■ Problems to solve ■
a) Answer these questions using the passage on the $lookup fields. Give each answer on its own line.
(i) What restriction applies to the `from` collection?
(ii) What syntax references variables in pipeline stages?
(iii) Which operator must a `$match` stage use to access the variables?
b) Continue the passage on the $lookup fields, starting after its final sentence.

■ Source passage ■
** Begin **

The $lookup takes a document with the following fields:

Field	Description
from	Specifies the collection in the same database to perform the join with. The `from` collection cannot be sharded. For details, see Sharded Collection Restrictions.
let	Optional. Specifies variables to use in the pipeline field stages. Use the variable expressions to access the fields from the documents input to the `$lookup` stage. The pipeline cannot directly access the input document fields. Instead, first define the variables for the input document fields, and then reference the variables in the stages in the `pipeline`. Note To reference variables in pipeline stages, use the `"$$<variable>"` syntax. The let variables can be accessed by the stages in the pipeline, including additional `$lookup` stages nested in the `pipeline`. A `$match` stage requires the use of an `$expr` operator to access the variables. `$expr` allows the use of aggregation expressions inside of the `$match` syntax. Without the use of the `$expr` operator, `$match` can refer to fields in a document but cannot access variables defined by a `$lookup` let clause. The `$expr` operator only uses indexes on the `from` collection for equality matches. Non-equality match queries, such as range queries, cannot use indexes on the `from` collection. Other (non-`$match`) stages in the pipeline do not require an `$expr` operator to access the variables.

** End **

■ Given material ■
** Begin **

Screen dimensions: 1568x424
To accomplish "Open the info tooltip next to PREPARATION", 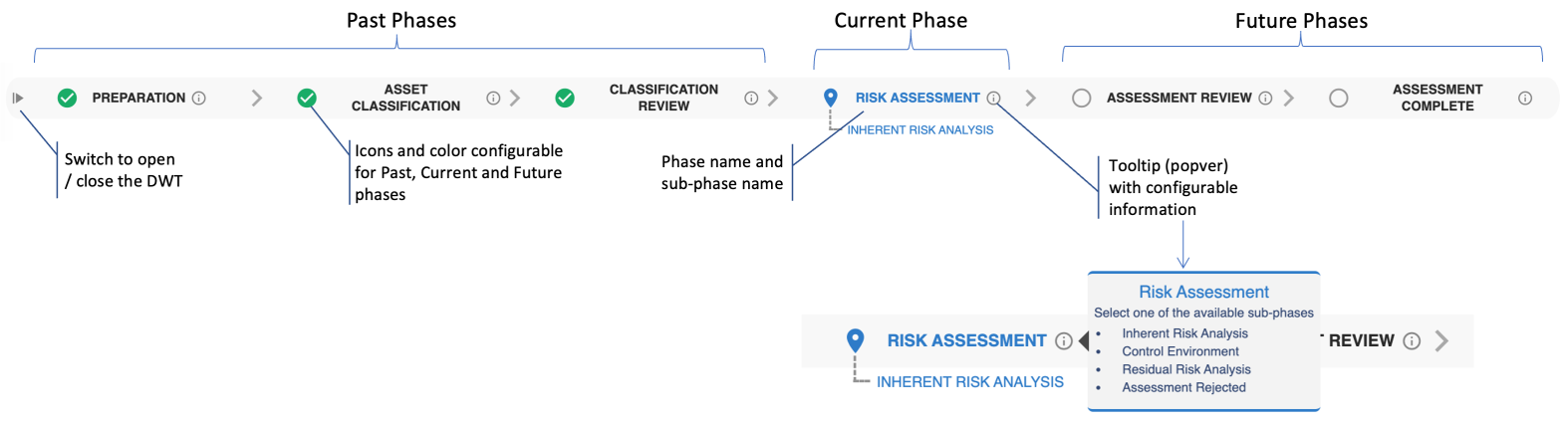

** End **

■ Responses to the exercise ■
a)
(i) The `from` collection cannot be sharded.
(ii) The `"$$<variable>"` syntax.
(iii) The `$expr` operator.

b)
pipeline	Specifies the pipeline to run on the joined collection. The `pipeline` determines the resulting documents from the joined collection. To return all documents, specify an empty pipeline `[]`. The `pipeline` cannot include the `$out` stage or the `$merge` stage. The `pipeline` cannot directly access the input document fields. Instead, first define the variables for the input document fields, and then reference the variables in the stages in the `pipeline`. Note To reference variables in pipeline stages, use the `"$$<variable>"` syntax. The let variables can be accessed by the stages in the pipeline, including additional `$lookup` stages nested in the `pipeline`. A `$match` stage requires the use of an `$expr` operator to access the variables. `$expr` allows the use of aggregation expressions inside of the `$match` syntax. Without the use of the `$expr` operator, `$match` can refer to fields in a document but cannot access variables defined by a `$lookup` let clause. The `$expr` operator only uses indexes on the `from` collection for equality matches. Non-equality match queries, such as range queries, cannot use indexes on the `from` collection. Other (non-`$match`) stages in the pipeline do not require an `$expr` operator to access the variables.
as	Specifies the name of the new array field to add to the input documents. The new array field contains the matching documents from the `from` collection. If the specified name already exists in the input document, the existing field is overwritten.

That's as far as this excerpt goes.